» **Brief**: What lines below contain the word "computer"? Please pull each one out.

========

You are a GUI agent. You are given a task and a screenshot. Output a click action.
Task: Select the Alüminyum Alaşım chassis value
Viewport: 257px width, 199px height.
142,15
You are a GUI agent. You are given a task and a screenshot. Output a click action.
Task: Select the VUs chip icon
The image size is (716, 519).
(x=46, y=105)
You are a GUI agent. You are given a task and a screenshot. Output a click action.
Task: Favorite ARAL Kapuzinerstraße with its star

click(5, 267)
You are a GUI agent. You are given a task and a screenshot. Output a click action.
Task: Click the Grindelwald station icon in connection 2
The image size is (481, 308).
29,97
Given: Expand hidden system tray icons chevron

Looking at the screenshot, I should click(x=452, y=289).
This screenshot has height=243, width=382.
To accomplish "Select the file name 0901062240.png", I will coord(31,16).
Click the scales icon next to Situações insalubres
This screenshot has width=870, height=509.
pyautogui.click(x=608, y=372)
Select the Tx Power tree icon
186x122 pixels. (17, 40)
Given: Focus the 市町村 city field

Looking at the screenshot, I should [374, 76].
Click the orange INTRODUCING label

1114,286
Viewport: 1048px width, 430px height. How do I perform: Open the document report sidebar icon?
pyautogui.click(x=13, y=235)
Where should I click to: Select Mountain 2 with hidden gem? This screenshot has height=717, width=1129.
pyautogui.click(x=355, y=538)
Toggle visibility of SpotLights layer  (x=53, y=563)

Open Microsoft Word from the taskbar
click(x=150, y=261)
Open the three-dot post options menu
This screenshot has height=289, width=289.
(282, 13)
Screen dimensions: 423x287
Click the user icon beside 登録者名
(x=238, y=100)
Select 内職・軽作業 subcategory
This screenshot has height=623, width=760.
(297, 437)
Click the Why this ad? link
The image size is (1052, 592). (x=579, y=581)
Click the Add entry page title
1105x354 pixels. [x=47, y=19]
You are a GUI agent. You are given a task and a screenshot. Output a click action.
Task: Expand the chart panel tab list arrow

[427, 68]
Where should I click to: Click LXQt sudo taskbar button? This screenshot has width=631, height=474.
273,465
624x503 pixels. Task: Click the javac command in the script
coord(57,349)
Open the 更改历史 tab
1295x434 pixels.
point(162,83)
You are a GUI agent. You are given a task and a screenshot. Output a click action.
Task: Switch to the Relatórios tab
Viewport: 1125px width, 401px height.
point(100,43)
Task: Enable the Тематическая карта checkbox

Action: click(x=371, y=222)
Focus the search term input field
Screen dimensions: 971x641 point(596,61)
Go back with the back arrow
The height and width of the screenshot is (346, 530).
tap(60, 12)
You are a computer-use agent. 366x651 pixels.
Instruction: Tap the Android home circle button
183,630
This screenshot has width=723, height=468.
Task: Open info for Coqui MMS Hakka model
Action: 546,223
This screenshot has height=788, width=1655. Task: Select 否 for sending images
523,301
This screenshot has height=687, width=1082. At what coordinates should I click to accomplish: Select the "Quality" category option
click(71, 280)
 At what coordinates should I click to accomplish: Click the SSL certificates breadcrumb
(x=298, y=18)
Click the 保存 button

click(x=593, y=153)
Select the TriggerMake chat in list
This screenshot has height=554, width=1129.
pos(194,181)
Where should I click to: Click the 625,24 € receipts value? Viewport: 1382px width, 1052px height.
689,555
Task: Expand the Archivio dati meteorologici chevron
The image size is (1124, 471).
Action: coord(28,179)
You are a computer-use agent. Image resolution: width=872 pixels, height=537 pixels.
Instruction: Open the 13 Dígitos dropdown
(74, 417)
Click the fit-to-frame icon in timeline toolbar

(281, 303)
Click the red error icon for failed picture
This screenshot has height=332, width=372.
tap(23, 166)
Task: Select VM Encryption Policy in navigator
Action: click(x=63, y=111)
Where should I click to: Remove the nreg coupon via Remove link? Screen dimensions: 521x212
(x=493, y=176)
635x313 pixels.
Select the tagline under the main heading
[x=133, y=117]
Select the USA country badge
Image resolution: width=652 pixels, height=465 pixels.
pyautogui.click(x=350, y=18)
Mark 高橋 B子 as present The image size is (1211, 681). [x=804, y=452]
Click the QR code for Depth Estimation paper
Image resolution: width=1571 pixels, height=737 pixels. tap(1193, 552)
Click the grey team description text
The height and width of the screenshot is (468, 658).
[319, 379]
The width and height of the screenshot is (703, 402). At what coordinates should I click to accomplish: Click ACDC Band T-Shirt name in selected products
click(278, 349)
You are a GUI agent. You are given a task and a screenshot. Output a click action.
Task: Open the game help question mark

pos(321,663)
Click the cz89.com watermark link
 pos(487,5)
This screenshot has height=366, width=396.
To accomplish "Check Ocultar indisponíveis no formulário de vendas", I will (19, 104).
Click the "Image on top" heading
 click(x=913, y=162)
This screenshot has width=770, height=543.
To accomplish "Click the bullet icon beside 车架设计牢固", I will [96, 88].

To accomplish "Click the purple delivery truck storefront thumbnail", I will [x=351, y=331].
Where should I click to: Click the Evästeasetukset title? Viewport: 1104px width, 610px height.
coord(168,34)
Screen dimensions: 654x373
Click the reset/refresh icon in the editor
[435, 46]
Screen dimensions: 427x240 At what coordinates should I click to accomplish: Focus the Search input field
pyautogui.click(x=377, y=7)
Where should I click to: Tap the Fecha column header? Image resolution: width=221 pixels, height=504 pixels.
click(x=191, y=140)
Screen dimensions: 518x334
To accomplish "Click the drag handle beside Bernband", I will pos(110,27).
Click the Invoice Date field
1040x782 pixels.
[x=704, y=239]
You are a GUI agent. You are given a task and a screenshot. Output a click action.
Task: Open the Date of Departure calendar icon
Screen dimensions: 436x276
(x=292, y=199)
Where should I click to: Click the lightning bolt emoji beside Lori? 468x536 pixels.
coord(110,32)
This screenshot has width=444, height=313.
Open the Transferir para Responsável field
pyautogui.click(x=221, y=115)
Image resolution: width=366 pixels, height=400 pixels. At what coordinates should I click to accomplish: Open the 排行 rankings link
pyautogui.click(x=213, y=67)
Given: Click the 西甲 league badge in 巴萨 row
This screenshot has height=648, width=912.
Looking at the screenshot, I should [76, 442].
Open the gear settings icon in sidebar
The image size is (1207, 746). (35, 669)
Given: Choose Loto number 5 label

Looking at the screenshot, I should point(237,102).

========

» **Answer to the problem**:
You are a computer-use agent. 366x651 pixels.
You are a computer-use agent. Image resolution: width=872 pixels, height=537 pixels.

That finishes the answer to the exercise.